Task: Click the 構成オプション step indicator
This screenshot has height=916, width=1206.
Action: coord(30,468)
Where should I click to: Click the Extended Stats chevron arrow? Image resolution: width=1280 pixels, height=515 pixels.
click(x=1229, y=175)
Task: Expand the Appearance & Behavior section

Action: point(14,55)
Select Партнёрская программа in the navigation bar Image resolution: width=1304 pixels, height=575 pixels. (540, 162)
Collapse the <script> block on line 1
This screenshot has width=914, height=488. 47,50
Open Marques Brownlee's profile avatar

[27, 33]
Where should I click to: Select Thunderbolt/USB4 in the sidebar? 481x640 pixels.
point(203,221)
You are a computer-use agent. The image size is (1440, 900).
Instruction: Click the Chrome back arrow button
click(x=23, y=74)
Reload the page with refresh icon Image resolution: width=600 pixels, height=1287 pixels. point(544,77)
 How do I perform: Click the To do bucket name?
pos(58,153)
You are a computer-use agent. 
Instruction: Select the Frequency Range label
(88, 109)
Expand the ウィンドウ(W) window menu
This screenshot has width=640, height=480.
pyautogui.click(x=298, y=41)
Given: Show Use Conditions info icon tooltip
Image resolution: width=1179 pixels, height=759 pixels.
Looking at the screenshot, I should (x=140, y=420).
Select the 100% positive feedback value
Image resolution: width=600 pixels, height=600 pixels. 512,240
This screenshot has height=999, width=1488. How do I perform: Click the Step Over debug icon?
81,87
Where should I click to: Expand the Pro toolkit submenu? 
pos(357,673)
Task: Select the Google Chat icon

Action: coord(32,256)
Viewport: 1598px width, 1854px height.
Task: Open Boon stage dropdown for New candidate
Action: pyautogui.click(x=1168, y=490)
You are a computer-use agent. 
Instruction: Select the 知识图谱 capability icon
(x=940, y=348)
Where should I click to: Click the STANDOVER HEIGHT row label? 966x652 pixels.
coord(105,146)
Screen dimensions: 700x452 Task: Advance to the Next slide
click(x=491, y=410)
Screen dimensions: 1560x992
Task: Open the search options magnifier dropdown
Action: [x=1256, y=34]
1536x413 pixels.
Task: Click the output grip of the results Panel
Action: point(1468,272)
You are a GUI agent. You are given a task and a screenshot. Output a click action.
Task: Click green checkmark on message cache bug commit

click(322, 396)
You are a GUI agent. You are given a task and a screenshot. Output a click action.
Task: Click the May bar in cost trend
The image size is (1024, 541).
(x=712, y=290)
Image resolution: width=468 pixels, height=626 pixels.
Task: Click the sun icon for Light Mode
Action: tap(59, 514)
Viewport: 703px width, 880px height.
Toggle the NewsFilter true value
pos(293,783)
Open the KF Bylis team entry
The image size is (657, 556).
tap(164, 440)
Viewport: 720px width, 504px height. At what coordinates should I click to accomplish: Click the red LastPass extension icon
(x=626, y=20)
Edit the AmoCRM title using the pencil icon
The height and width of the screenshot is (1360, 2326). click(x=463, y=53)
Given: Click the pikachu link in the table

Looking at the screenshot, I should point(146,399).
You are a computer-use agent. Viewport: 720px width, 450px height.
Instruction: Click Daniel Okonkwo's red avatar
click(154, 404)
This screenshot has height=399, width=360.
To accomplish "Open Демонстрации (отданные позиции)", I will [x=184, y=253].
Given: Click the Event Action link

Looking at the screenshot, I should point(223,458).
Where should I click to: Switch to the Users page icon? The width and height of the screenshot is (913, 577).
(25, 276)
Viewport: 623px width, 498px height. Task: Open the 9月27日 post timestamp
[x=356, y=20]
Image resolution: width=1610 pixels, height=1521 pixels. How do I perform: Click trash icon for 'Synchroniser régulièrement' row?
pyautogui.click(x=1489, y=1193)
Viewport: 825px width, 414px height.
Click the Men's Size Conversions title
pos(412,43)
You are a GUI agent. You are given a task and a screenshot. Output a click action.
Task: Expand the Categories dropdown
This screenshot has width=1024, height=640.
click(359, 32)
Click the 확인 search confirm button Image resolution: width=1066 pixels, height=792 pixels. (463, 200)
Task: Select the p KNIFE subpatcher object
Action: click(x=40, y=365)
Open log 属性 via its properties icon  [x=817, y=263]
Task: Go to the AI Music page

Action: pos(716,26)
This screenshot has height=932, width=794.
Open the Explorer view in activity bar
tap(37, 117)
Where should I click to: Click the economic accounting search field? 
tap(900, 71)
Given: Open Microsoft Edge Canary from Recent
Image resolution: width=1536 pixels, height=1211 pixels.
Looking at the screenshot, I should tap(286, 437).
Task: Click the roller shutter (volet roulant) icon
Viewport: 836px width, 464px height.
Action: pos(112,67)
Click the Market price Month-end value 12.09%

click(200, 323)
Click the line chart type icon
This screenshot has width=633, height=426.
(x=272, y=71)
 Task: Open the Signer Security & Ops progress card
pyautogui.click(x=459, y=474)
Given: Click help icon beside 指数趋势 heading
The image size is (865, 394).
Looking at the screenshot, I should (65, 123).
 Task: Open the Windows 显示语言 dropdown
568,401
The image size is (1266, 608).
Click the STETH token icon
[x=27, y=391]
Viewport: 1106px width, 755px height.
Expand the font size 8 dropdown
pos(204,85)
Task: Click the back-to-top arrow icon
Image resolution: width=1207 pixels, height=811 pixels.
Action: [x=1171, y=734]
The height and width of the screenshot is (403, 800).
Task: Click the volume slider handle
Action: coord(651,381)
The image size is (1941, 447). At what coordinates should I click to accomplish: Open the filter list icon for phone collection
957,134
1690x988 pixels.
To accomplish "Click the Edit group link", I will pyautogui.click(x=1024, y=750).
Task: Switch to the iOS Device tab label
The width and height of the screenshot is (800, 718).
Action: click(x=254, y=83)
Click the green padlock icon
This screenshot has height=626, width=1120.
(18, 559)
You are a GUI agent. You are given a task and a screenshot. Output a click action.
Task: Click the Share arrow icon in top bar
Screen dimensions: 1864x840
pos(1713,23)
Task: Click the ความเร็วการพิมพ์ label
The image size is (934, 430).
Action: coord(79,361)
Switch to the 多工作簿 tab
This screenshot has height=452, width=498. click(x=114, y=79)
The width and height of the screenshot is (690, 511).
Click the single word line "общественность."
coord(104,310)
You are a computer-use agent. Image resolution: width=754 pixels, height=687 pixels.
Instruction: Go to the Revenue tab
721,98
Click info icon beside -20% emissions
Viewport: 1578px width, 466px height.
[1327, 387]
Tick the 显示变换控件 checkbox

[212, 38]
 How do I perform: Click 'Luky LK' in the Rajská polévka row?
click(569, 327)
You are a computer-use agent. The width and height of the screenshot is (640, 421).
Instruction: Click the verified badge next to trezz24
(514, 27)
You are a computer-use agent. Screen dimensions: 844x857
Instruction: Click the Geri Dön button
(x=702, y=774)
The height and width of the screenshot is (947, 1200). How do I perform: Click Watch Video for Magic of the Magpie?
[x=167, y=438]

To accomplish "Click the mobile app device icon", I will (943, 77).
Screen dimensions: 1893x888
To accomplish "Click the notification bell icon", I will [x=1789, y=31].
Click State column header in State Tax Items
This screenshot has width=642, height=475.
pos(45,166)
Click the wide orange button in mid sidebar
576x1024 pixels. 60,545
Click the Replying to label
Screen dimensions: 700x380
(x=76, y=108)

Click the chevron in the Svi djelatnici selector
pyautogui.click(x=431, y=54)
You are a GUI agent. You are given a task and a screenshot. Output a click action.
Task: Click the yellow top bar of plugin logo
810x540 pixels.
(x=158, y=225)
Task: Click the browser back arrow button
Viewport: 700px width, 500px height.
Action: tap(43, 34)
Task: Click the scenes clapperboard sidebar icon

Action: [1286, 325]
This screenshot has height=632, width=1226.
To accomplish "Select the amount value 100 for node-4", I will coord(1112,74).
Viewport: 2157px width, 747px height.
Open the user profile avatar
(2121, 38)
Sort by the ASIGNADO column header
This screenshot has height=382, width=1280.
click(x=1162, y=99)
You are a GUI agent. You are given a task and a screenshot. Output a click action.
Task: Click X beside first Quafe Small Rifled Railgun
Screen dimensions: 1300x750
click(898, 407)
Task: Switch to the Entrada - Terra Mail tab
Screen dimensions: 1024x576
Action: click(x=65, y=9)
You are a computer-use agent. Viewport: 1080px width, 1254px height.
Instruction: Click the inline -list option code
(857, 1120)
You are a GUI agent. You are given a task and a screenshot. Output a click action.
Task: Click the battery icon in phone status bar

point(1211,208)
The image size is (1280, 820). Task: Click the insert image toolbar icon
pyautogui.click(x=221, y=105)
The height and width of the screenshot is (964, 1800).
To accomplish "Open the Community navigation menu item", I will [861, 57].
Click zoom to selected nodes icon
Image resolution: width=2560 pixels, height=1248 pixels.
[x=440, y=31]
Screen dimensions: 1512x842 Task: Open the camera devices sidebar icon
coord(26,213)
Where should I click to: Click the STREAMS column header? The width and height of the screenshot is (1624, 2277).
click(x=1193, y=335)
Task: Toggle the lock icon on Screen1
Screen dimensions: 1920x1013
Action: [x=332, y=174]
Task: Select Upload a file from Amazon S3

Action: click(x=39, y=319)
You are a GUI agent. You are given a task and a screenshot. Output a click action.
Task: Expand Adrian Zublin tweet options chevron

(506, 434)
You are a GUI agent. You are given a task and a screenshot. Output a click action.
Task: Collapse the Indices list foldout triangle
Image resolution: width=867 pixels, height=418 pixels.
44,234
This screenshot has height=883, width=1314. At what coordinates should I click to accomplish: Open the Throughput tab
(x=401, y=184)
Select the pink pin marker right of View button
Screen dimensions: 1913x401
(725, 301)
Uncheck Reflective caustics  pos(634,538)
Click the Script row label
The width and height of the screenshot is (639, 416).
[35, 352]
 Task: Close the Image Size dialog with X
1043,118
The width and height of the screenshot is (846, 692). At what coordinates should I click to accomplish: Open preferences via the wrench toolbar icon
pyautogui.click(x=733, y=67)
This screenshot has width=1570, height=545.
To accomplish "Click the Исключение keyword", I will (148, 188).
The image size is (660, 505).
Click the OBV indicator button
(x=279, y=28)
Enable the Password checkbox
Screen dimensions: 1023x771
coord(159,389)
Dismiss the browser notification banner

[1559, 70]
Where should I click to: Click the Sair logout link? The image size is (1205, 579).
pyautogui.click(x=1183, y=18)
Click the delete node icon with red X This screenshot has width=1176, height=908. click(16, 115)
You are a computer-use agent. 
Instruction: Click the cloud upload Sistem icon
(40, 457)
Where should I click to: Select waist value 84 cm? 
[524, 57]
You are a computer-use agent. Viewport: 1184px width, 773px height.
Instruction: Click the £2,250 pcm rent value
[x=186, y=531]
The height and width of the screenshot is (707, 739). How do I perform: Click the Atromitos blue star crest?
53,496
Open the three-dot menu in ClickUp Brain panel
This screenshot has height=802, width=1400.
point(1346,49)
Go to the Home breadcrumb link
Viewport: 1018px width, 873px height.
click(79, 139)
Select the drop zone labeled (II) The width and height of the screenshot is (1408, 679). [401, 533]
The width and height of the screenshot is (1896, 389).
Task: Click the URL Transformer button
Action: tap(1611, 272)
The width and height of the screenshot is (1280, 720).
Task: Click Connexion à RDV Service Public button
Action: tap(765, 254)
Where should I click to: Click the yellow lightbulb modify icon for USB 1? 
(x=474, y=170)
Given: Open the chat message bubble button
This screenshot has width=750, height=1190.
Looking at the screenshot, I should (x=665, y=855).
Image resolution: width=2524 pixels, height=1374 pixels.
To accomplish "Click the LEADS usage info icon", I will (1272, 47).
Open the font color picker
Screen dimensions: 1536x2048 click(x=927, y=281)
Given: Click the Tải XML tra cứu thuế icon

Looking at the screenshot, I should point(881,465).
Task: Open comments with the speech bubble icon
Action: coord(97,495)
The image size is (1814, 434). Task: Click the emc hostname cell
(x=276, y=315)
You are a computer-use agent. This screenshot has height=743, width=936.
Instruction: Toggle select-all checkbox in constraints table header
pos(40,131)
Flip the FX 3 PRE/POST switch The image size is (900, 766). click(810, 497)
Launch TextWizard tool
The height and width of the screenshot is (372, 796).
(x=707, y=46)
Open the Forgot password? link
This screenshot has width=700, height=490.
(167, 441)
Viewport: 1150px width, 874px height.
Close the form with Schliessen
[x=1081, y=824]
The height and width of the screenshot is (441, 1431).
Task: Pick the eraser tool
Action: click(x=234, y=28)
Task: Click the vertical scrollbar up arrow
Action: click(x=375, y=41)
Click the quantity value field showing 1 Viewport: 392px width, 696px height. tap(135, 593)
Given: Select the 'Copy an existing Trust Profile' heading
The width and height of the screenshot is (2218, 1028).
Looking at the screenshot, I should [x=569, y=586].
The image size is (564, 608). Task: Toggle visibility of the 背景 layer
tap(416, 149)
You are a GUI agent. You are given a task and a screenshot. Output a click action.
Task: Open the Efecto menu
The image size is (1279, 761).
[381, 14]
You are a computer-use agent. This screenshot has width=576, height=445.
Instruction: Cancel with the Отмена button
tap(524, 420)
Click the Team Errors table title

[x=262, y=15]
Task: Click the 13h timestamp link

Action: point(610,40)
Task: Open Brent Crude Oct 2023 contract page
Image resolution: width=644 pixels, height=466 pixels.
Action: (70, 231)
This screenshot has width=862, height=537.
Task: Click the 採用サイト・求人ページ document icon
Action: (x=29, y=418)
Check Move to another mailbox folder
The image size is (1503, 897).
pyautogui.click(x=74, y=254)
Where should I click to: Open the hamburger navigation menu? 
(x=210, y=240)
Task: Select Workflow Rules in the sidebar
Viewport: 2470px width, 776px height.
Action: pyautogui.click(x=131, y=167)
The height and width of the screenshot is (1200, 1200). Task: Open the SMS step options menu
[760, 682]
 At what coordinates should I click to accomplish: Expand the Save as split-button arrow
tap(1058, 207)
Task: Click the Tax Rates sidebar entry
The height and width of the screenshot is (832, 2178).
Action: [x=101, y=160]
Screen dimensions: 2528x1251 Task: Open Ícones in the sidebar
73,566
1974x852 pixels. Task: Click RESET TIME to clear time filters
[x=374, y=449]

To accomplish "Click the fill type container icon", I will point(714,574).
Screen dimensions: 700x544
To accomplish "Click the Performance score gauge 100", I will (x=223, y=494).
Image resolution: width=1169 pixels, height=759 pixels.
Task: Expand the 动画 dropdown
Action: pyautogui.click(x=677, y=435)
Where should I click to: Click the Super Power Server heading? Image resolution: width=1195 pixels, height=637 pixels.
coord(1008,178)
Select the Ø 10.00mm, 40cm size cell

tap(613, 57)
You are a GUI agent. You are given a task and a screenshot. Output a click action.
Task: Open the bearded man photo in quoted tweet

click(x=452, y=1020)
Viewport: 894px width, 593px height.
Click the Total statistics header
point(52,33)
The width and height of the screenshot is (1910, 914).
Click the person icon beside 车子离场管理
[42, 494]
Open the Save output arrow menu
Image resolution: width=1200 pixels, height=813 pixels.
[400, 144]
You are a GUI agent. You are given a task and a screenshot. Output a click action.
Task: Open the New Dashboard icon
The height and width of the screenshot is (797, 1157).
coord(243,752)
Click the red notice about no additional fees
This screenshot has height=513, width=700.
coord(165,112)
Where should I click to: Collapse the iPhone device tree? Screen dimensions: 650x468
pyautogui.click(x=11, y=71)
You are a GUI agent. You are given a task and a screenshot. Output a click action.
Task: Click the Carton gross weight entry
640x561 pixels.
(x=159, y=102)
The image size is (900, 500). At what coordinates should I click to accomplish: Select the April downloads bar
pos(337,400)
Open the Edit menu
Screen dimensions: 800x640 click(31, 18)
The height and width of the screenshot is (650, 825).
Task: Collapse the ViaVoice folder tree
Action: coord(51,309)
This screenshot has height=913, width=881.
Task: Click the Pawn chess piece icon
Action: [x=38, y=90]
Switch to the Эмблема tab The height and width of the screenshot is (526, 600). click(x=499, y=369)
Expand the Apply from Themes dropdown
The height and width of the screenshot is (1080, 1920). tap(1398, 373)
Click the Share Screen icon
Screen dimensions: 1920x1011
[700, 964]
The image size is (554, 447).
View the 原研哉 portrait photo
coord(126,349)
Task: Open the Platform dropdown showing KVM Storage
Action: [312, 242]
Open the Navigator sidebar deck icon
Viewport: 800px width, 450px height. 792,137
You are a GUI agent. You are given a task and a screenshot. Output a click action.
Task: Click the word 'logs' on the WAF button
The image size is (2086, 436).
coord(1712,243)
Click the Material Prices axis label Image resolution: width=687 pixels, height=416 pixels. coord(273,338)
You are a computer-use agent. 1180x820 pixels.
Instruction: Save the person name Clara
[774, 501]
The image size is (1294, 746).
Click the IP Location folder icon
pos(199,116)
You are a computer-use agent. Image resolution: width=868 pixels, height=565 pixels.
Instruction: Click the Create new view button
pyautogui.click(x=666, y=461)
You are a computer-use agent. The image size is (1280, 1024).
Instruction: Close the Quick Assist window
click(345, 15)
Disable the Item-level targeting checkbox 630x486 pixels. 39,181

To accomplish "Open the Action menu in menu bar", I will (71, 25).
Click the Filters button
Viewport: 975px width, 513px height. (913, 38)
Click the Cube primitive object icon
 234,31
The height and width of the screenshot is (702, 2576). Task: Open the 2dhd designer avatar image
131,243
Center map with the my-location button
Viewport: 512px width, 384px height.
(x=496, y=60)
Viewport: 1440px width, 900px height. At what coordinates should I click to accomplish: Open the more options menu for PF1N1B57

::::

• [Assignment]:
Line count for the word "Share": state how many lines of the listing hold it, and give only that number.

• [Answer space]:
2